How can future fighter aircraft be developed as a family of systems rather than vertical stovepipe?

Here’s Special Assistant to the SecAF Dr. Tim Grayson speaking at a recent Hudson Institute event hosted by the excellent Bryan Clark and Dan Patt discussing development strategies for the Air Force’s Next Generation Air Dominance (NGAD) aircraft:

I’ll pick on F-35 which was really our last really big fully integrated system. It’s got the communications data links, it’s got the sensors, it’s got the electronic warfare payload, all of that was vertically integrated with a platform program. Now we’ve got a model [for NGAD] that says okay, for management purposes, it still might be a program office that is anchored on a platform program, but there are two variants of that.

 

First of all, it’s not just buying platforms, it is buying the balance of those mission systems. But it starts buying them independently of the platform. It’s in coordination with the platform, and what the platform needs, but it’s not all done through one contract, one vendor, is one vertically integrated thing.

 

The other thing is even within the platforms themselves they’re looking at notions of, it isn’t just one platform per program — but you may actually have an evolution of different platforms, maybe it’s an evolution of one platform or even multiple different types of platform acquired under one program heading.

The first point is to disaggregate weapon systems and manage them in separately. Dr. Grayson mentions that neither model of prime contractor as lead systems integrator, nor government as lead systems integrator, works. It has to be a “hybrid” model.

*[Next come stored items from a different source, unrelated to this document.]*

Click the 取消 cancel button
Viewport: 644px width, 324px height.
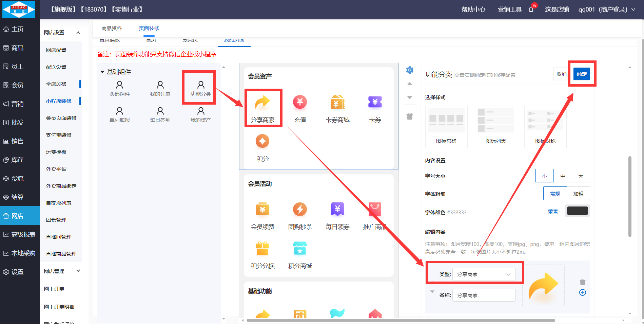(x=561, y=74)
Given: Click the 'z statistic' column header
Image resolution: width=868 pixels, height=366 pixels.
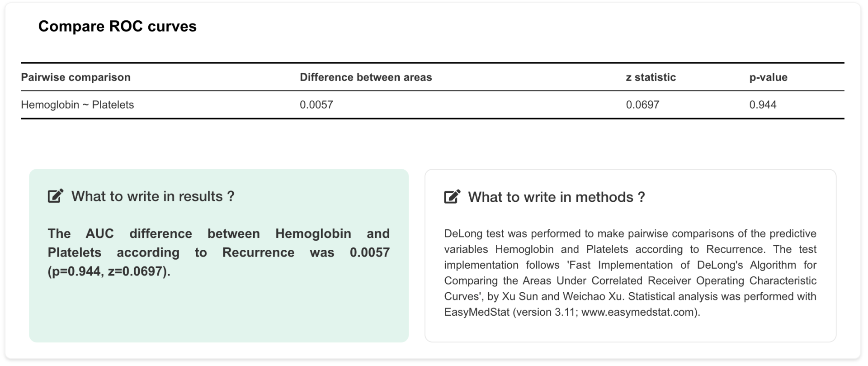Looking at the screenshot, I should [x=651, y=77].
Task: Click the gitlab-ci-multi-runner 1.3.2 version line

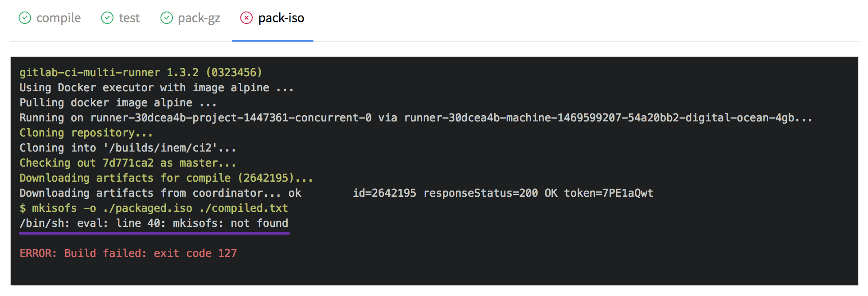Action: (141, 72)
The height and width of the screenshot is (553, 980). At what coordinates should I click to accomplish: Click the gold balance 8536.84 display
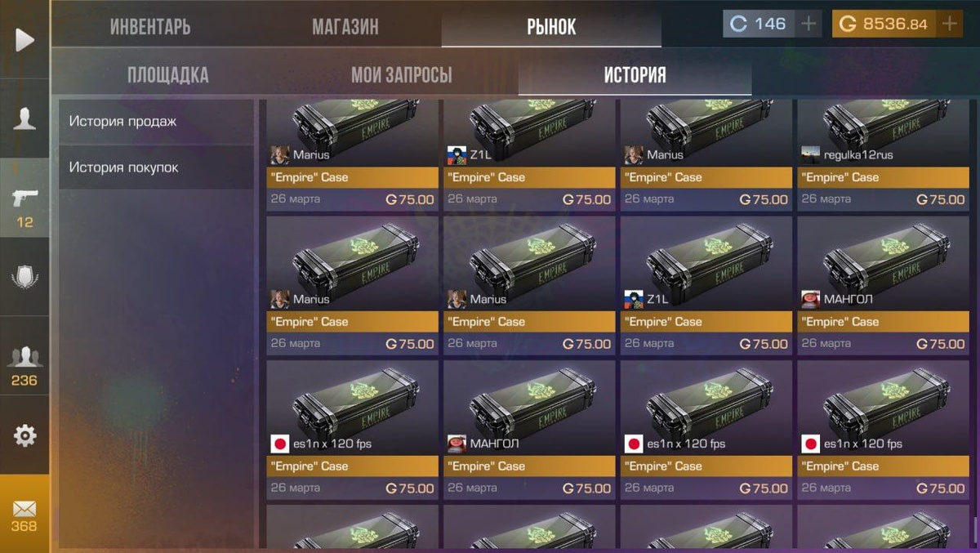click(x=884, y=24)
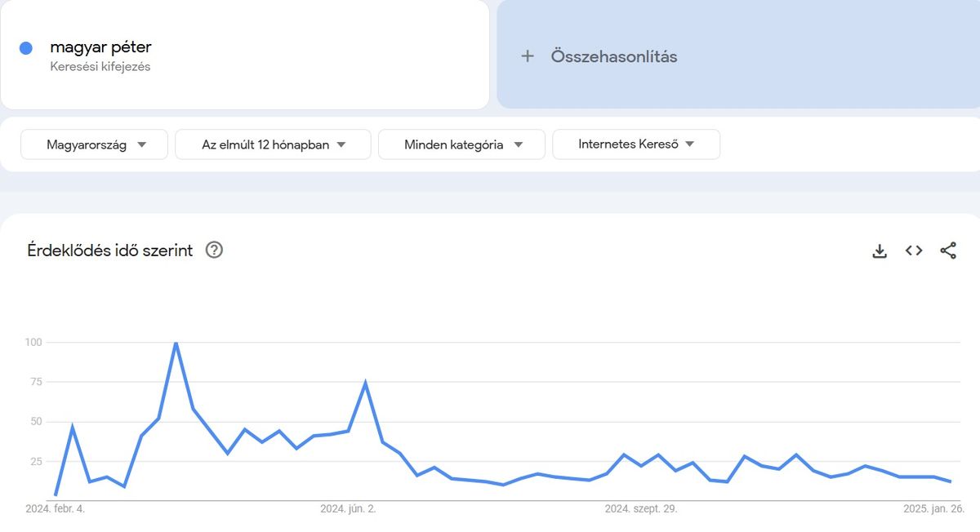Image resolution: width=980 pixels, height=532 pixels.
Task: Click the blue dot next to magyar péter
Action: (26, 48)
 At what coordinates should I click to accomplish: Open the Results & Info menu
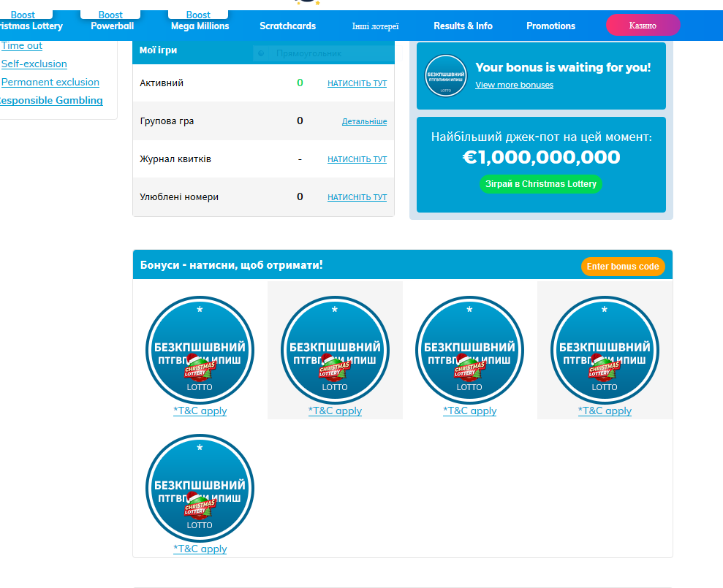463,26
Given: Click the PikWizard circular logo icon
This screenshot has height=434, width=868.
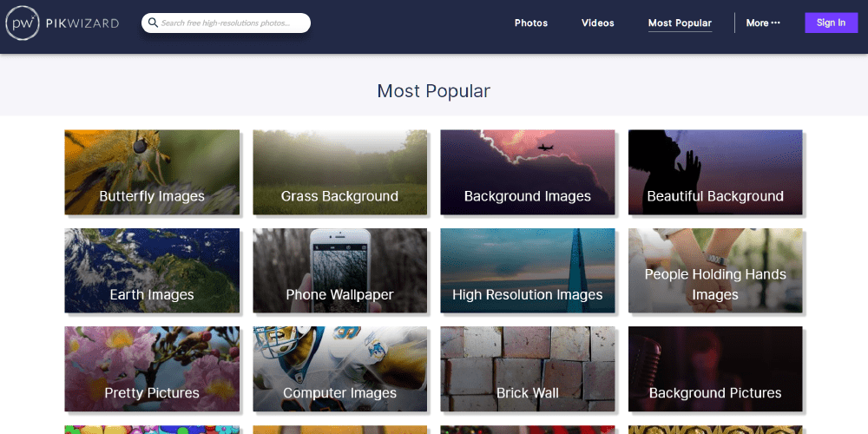Looking at the screenshot, I should click(23, 23).
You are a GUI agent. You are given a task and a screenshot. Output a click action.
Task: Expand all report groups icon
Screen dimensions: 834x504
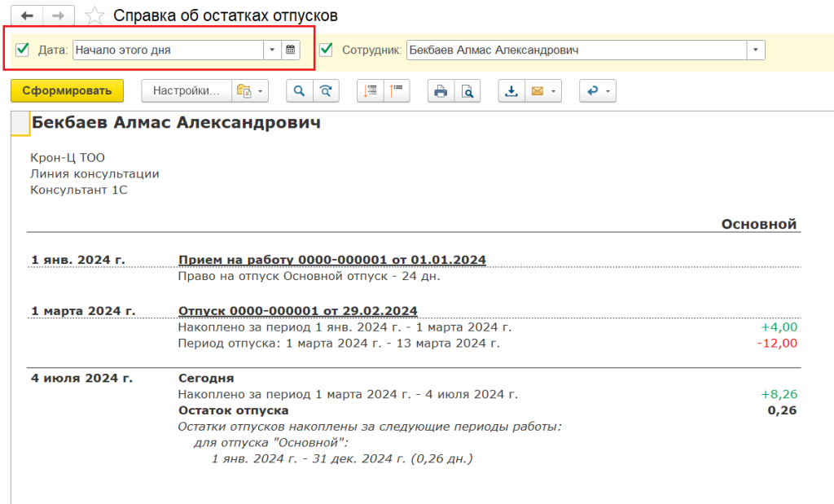click(371, 91)
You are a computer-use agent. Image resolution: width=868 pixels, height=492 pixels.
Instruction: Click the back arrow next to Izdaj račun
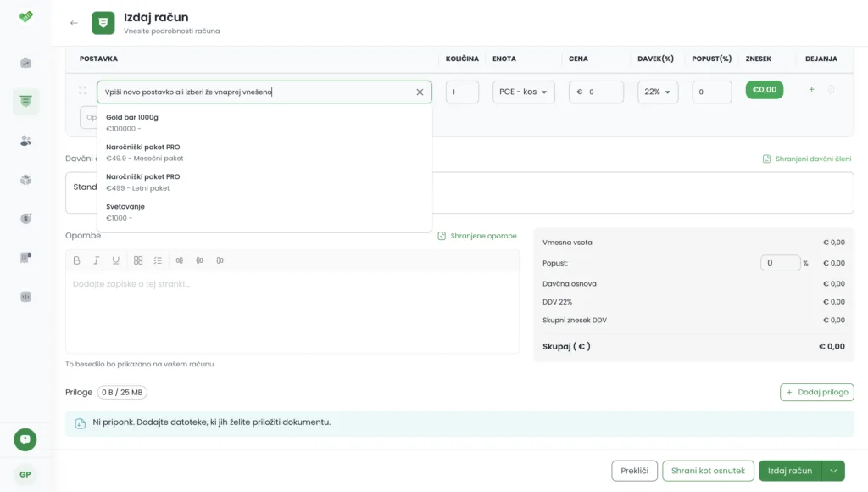click(x=74, y=23)
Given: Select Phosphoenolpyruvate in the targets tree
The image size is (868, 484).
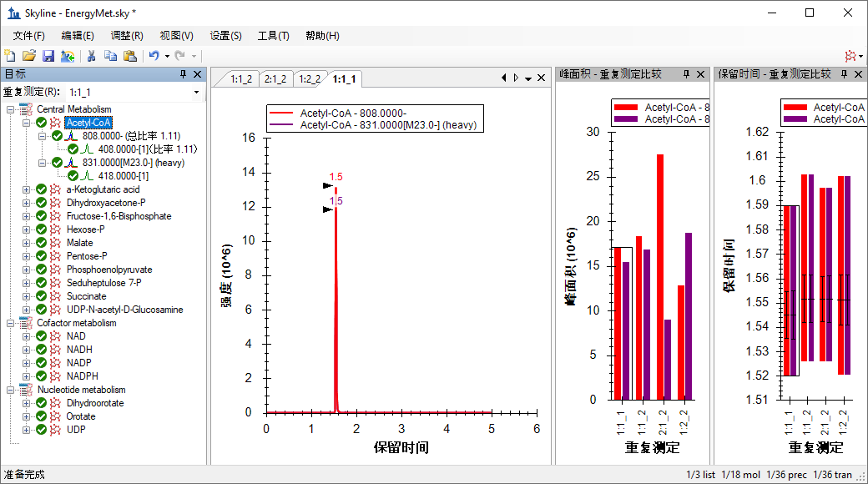Looking at the screenshot, I should (109, 270).
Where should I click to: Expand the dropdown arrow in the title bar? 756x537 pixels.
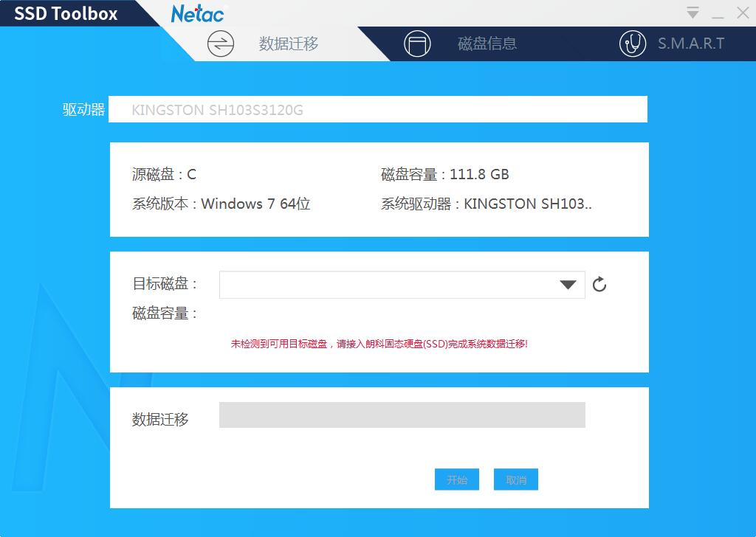[693, 12]
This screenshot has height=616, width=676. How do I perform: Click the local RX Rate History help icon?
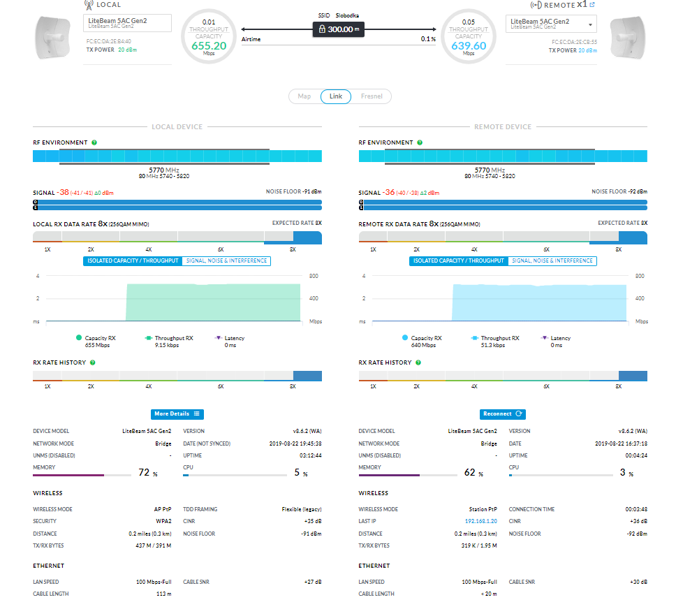[92, 362]
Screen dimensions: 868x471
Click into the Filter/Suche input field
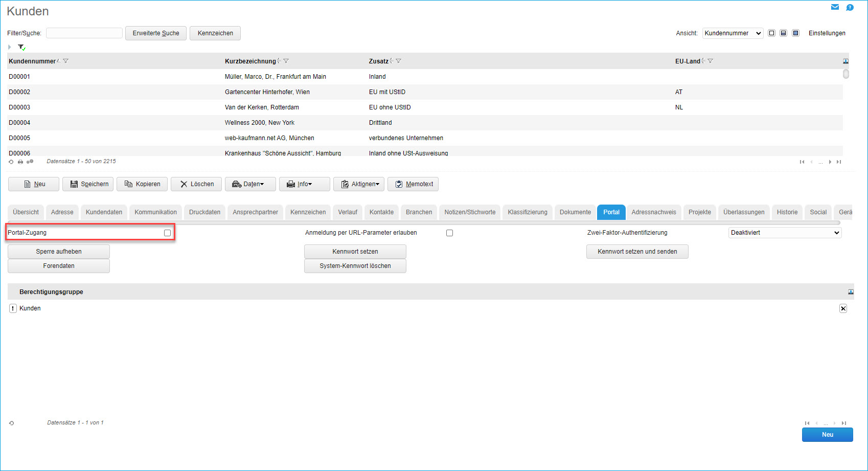[84, 33]
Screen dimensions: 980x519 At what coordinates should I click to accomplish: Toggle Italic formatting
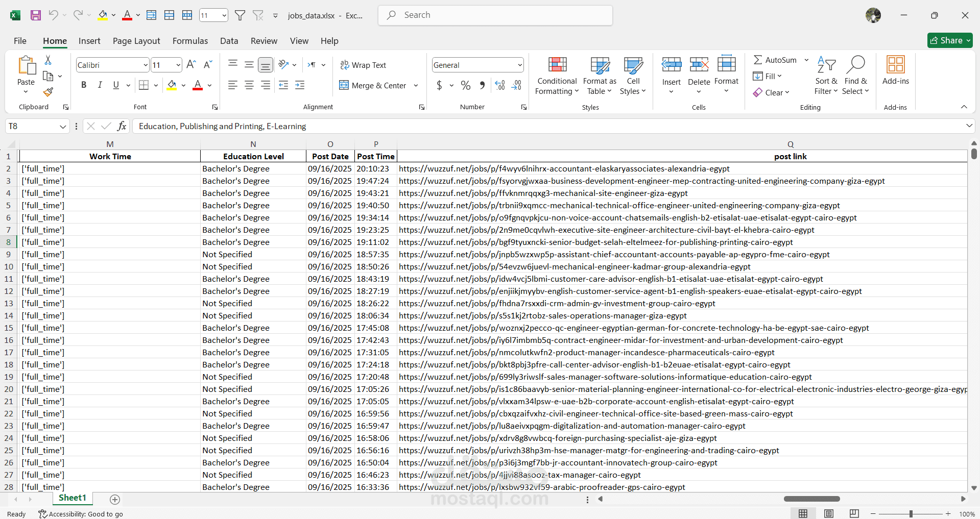coord(100,85)
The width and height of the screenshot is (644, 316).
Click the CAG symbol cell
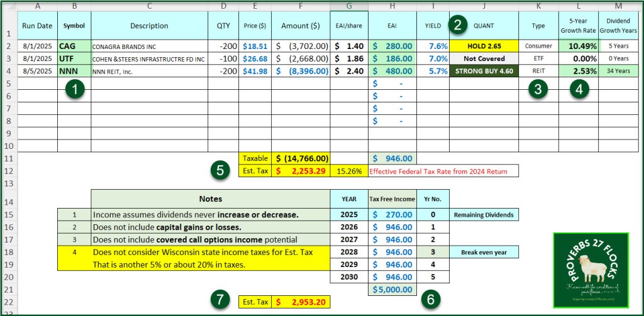pyautogui.click(x=74, y=46)
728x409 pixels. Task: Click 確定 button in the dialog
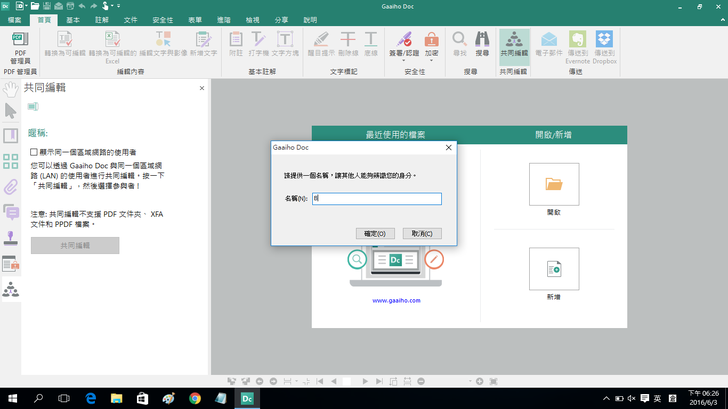(375, 233)
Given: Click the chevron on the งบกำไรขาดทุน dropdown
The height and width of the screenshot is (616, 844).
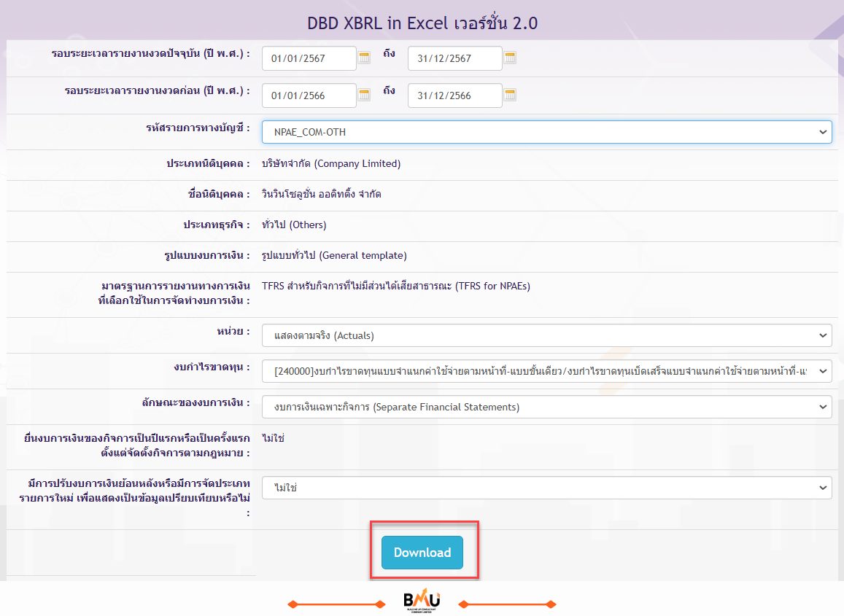Looking at the screenshot, I should 823,371.
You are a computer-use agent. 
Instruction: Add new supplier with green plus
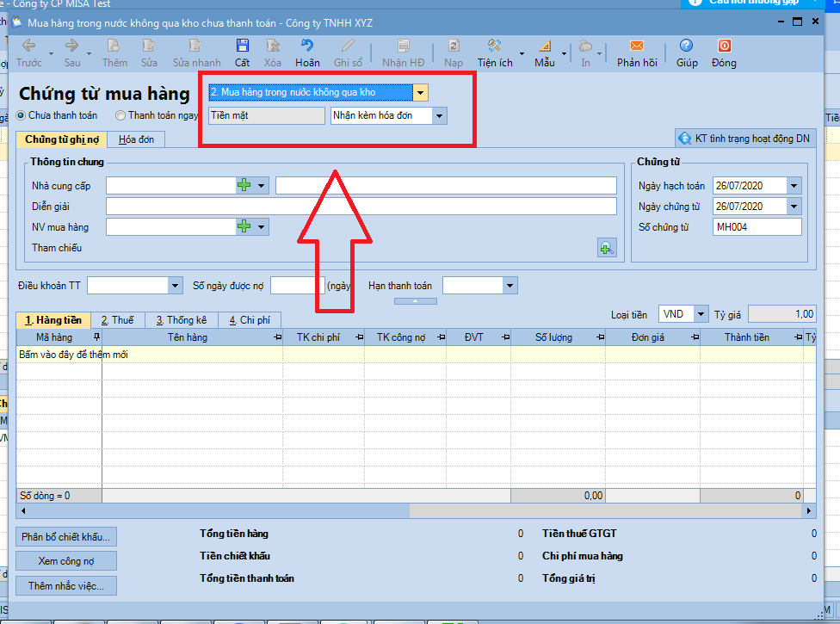(x=244, y=185)
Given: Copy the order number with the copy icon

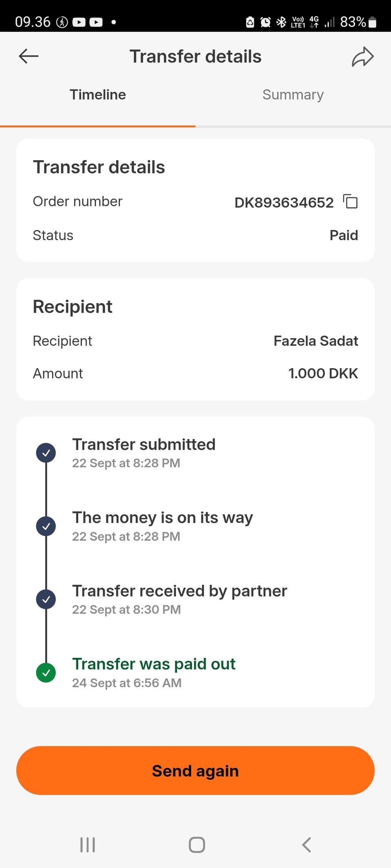Looking at the screenshot, I should (x=350, y=201).
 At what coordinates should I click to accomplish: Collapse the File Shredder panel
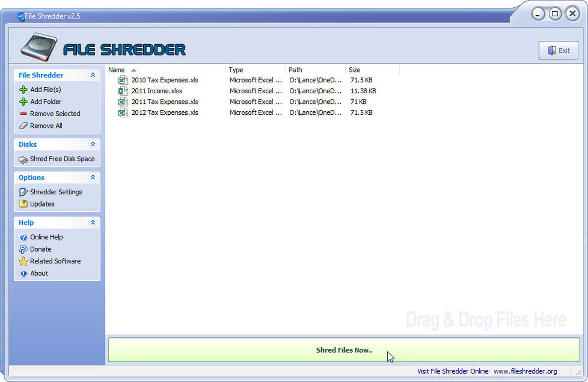(x=93, y=75)
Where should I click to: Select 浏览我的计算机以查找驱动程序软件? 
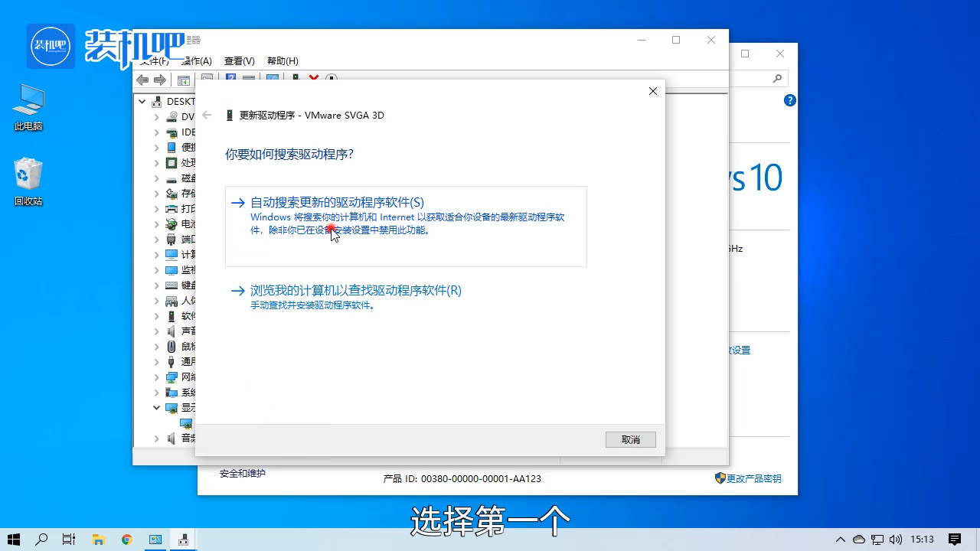click(354, 290)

The second point I think gets back to Roper’s vision of something like a digital century series, where different models can be prototyped and deployed in a more rapid and austere manner. Now, the NGAD’s unit costs will be in the hundreds of millions, which means this will likely suck too much money out of the budget to afford follower programs. But having the flexibility in the budget to make those tradeoffs between the exquisite system and other elements in the family of systems like UAVs, weapons, sensors, etc., could help improve the likelihood of success.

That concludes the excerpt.